Semmelweis unwittingly made another contribution, the so-called ‘Semmelweis Reflex.’ The ‘Semmelweis Reflex’ is defined as the rapid and total rejection of novel ideas or practices, because they go against firmly established practices or beliefs, even in the face of supporting empirical data. This reflex phenomenon was named after Semmelweis by those who formulated it.

7) For the average citizen, it seems common sensical, but why should the average student in school, or worker in a fast food establishment or restaurant wash their hands?

Semmelweis’s work led to the later discovery that hands contaminated with disease-causing microbes are common and significant transmitters of infectious disease. This is because people frequently use their hands to touch many objects around them and other people. Objects that are contaminated by disease-causing microbes may be agents of transmission to others.
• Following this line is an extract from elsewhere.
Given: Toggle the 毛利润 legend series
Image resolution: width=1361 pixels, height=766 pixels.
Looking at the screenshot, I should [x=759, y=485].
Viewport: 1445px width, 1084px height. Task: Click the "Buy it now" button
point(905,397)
Another common mode of infectious disease transmission involves food or drink contaminated with pathogenic microbes. Often, these disease transmissions encompass the so-called “fecal-oral” route, in which the patient consumes fecal matter present in the food or drink.

Therefore, it is critically important that students in schools, in constant contact with many others, and food preparers, wash their hands in order to avoid microbial disease transmission and spread. In general it is important to wash your hands (warm water and soap for at least 20 seconds) before, during, and after preparing meals.
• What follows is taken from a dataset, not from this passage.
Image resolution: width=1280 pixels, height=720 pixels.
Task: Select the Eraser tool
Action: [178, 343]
It is also important to wash hands (a) before consuming meals; (b) before and after providing healthcare to patients; (c) after using the bathroom or toilet; (d) after changing a diaper; (e) after handling waste, like garbage or feces; (f) after contact with animals or their feces; and (g) after coughing or sneezing into your hands, or blowing your nose. These practices help reduce the conditions that foster movement of pathogenic microbes through populations.

Alternatively, a common practice is to cough and sneeze into one’s sleeve on the inside of one’s elbow. This reduces hand contamination with pathogenic microbes.

On the “other hand,” as important as it is to wash hands for the reasons listed above, it’s also important to avoid getting carried away with it and acquiring the obsessive-compulsive behavior disorder of constantly and needlessly washing your hands throughout the day and night. The abnormally excessive handwashing may also damage the skin and cause the hands to become prone to cracking and bleeding. It may also wash away the healthy bacteria that reside on the skin (skin microbiome) which protects people from the rare pathogenic microbes.

8) What have I neglected to ask?

I think it’s interesting to note that necessary handwashing is currently not a practice that’s followed by the great majority of humans. Even healthcare workers are not washing hands between patients 100% of the time. In fact, in intensive care units of healthcare facilities handwashing was reported to range from only 26% to 50% of the time, with the latter higher figure resulting only if monitoring systems are present.

This is a serious issue because many of the truly dangerous bacterial superbugs, those with multidrug resistance and which are becoming increasingly difficult to treat effectively, are emerging from healthcare facilities and moving to neighboring communities. Some estimates state that, due to inadequate handwashing between patients, the morbidity rates number just over a million cases annually while the mortality numbers are in the hundreds of thousands per year. Healthcare facility acquired infections (HAI) have emerged as a serious public health concern on a worldwide scale. Lack of dedicated handwashing may be a primary cause of HAI; washing hands between patients is a fundamental solution. So the question that you have not neglected to ask about, thankfully, is “Have you washed your hands today?”